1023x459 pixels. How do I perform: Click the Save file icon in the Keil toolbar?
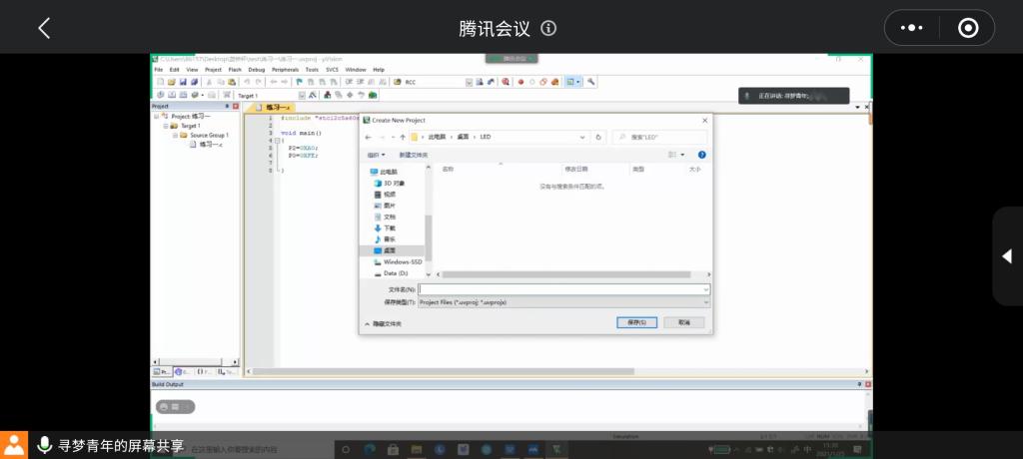click(183, 82)
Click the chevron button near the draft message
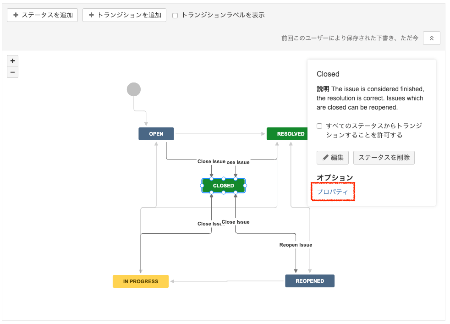450x324 pixels. [x=431, y=38]
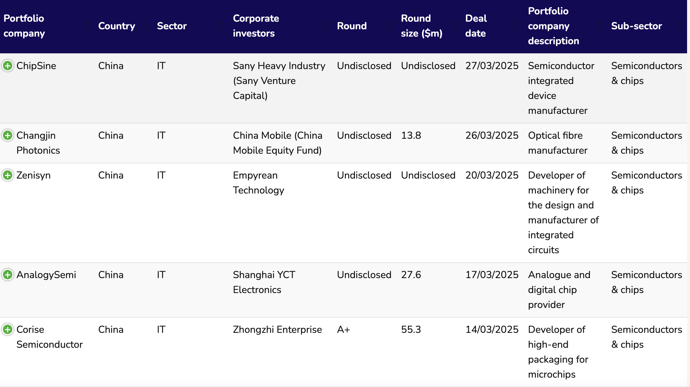Click the page vertical scrollbar track
The image size is (690, 387).
[x=688, y=194]
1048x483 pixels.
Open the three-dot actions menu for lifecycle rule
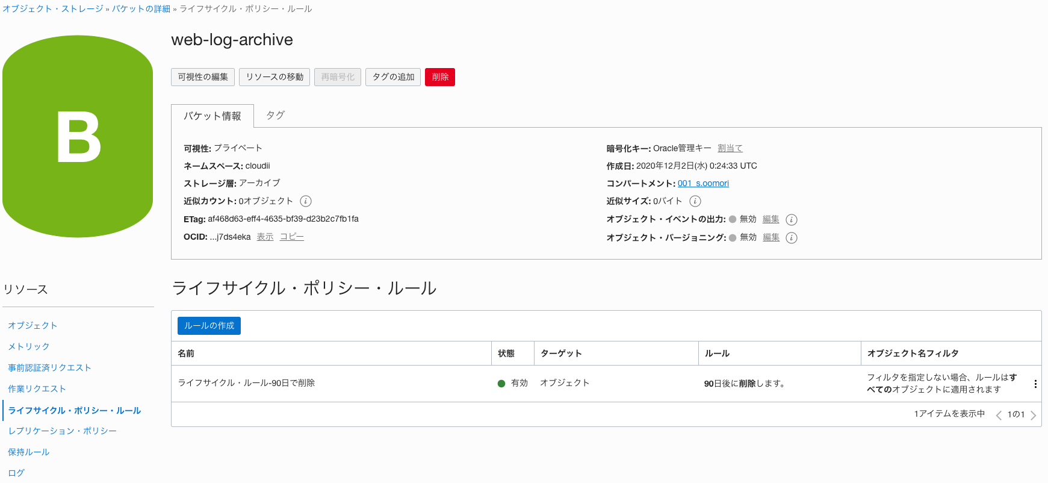[1035, 384]
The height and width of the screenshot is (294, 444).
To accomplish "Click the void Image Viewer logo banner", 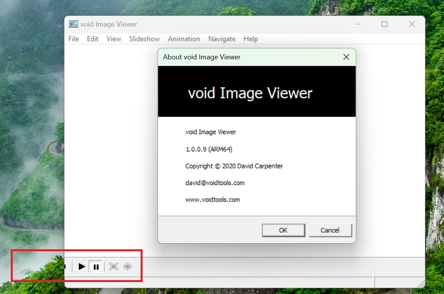I will pos(257,91).
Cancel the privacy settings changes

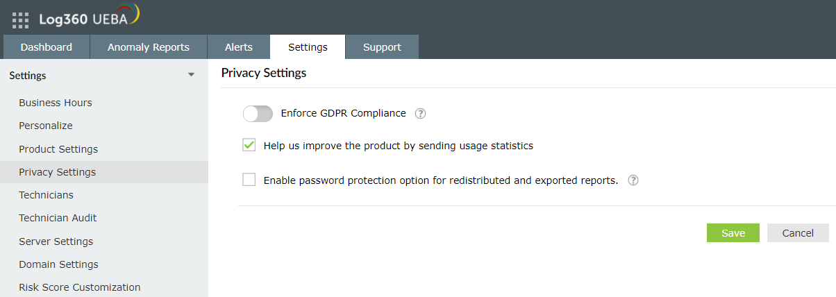click(x=798, y=233)

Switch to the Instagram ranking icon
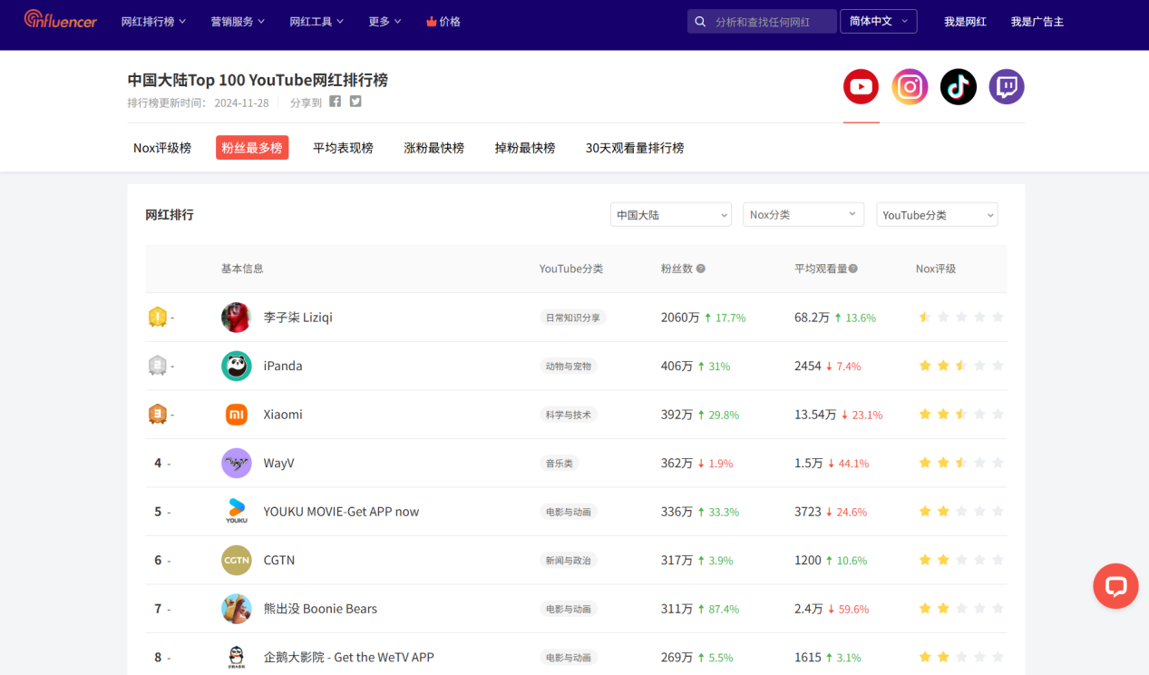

□ □ □ □

**What to work on**
Reproduce exactly the lines above from the one with "Cancel the privacy settings changes" through the last line of the data, keeping both ends and dropping the pictures.

**The completed task**
Cancel the privacy settings changes

click(x=798, y=233)

Switch to the Instagram ranking icon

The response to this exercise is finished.